## Task directions
From the line that includes "Grant (488, 1541)" to the last line of the records that follow, copy every line exactly and nothing more, omitting pictures.

*** Source material ***

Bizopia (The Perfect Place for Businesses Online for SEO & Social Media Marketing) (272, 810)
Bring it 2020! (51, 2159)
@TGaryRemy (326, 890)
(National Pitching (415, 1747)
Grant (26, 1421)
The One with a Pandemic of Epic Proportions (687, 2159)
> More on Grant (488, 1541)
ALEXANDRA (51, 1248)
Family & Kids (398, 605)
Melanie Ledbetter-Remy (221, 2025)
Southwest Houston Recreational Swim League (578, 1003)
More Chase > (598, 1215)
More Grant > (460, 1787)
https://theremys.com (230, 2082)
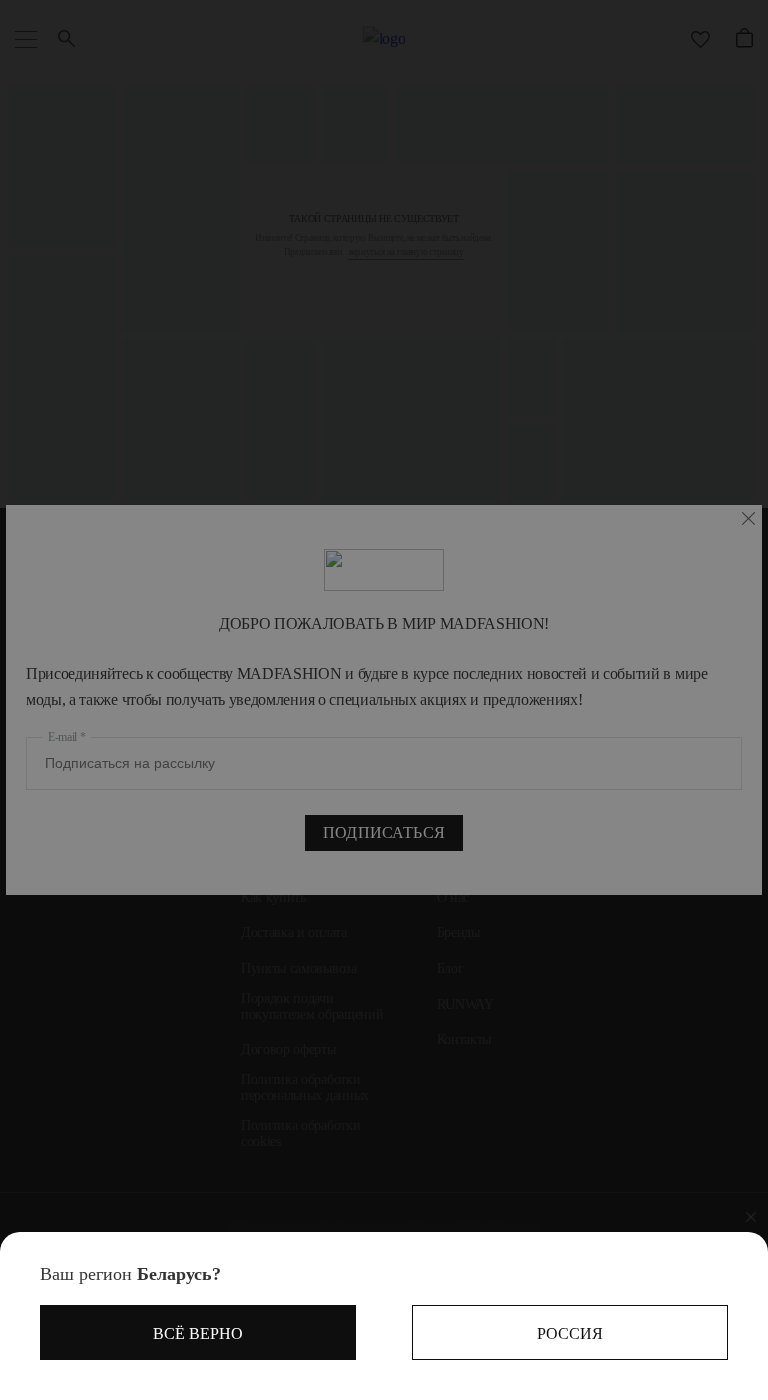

*** End of Source material ***

## Solution to this exercise
> More on Grant (488, 1541)
ALEXANDRA (51, 1248)
Family & Kids (398, 605)
Melanie Ledbetter-Remy (221, 2025)
Southwest Houston Recreational Swim League (578, 1003)
More Chase > (598, 1215)
More Grant > (460, 1787)
https://theremys.com (230, 2082)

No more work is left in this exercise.